• **Data to examine**
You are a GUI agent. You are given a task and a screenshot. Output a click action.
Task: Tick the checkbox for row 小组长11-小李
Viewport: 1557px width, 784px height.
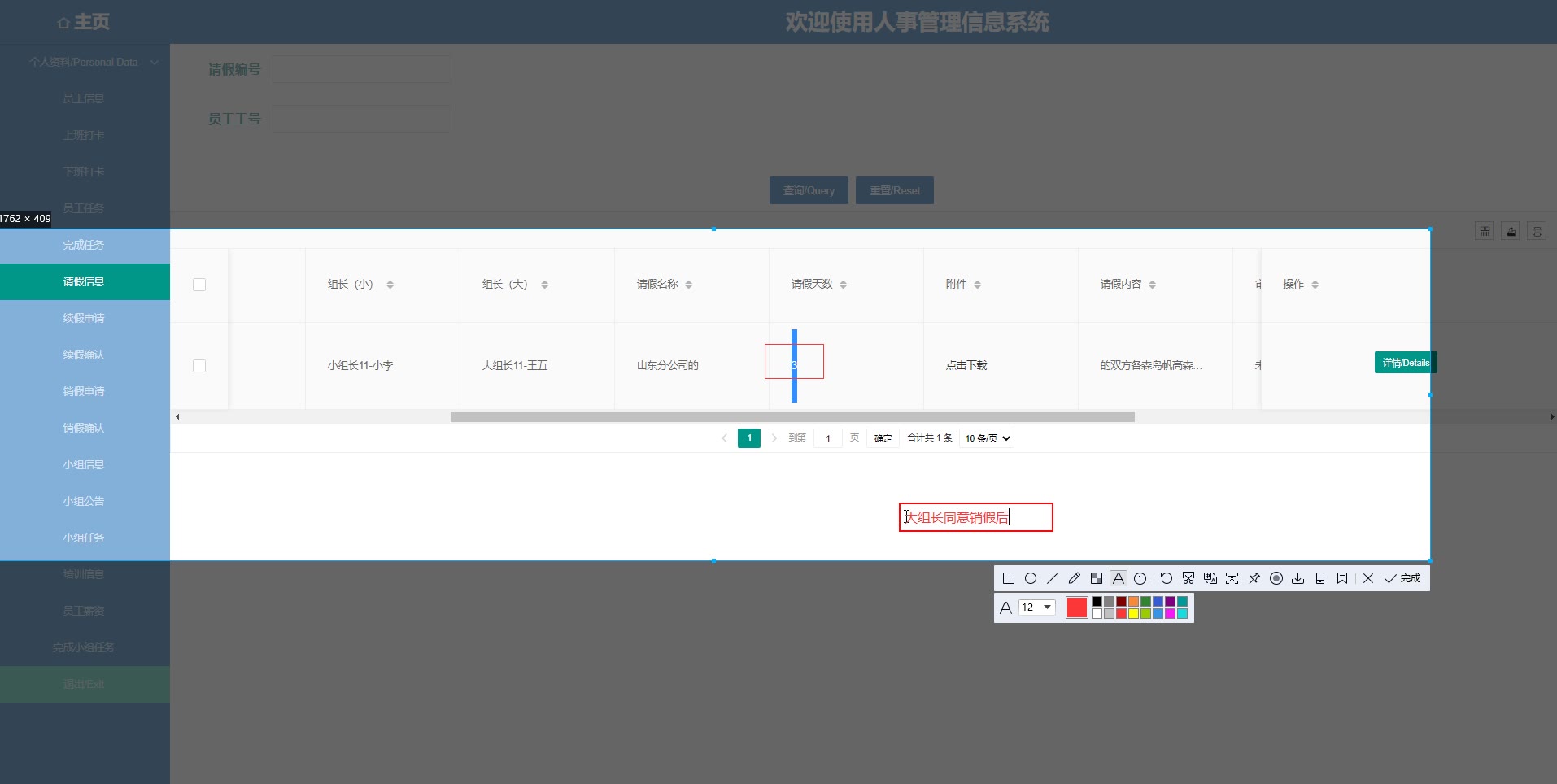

==

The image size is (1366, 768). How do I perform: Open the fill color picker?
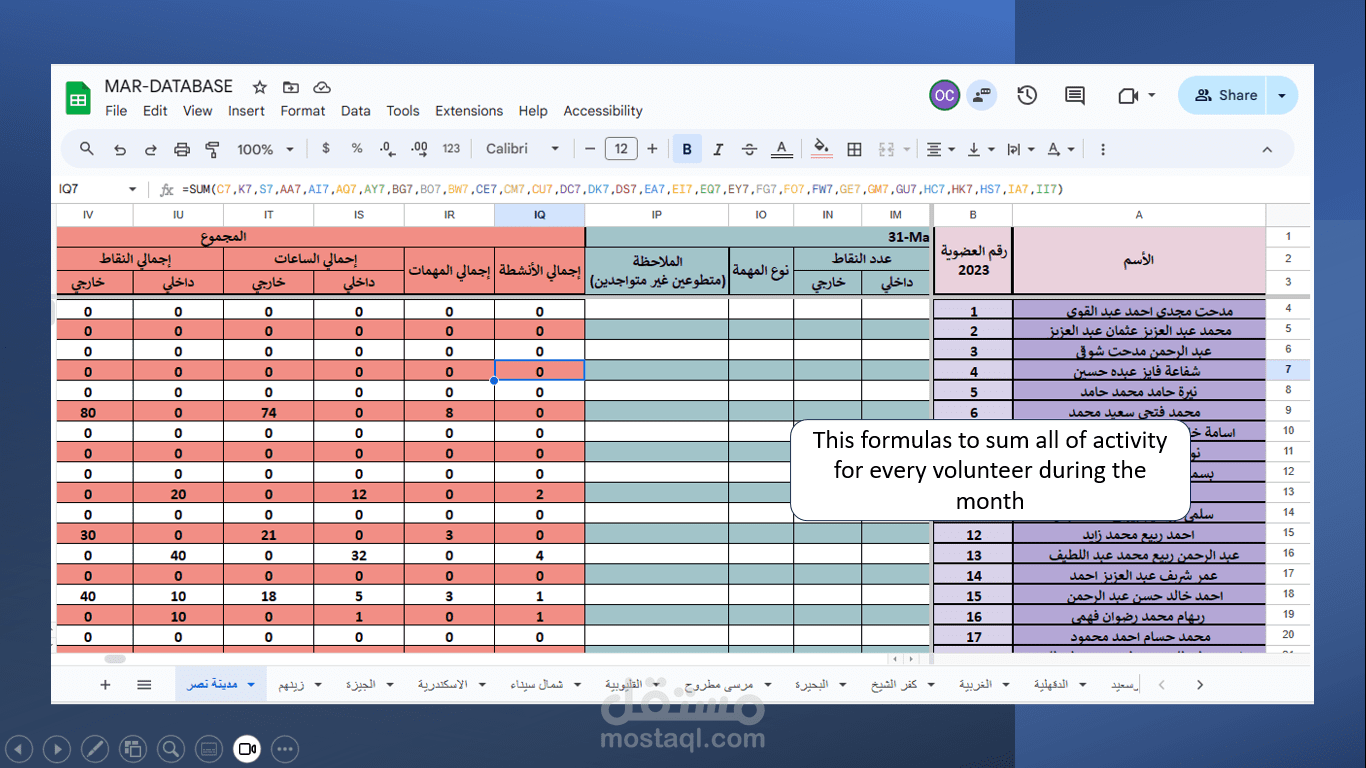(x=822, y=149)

• **Exercise details**
Repeat word for word the lines above that run from the line containing "You are a GUI" through the line containing "Viewport: 1557px width, 784px height.", both ends included, and nothing else.

• **Response to the task**
You are a GUI agent. You are given a task and a screenshot. Output a click action.
Task: Tick the checkbox for row 小组长11-小李
Viewport: 1557px width, 784px height.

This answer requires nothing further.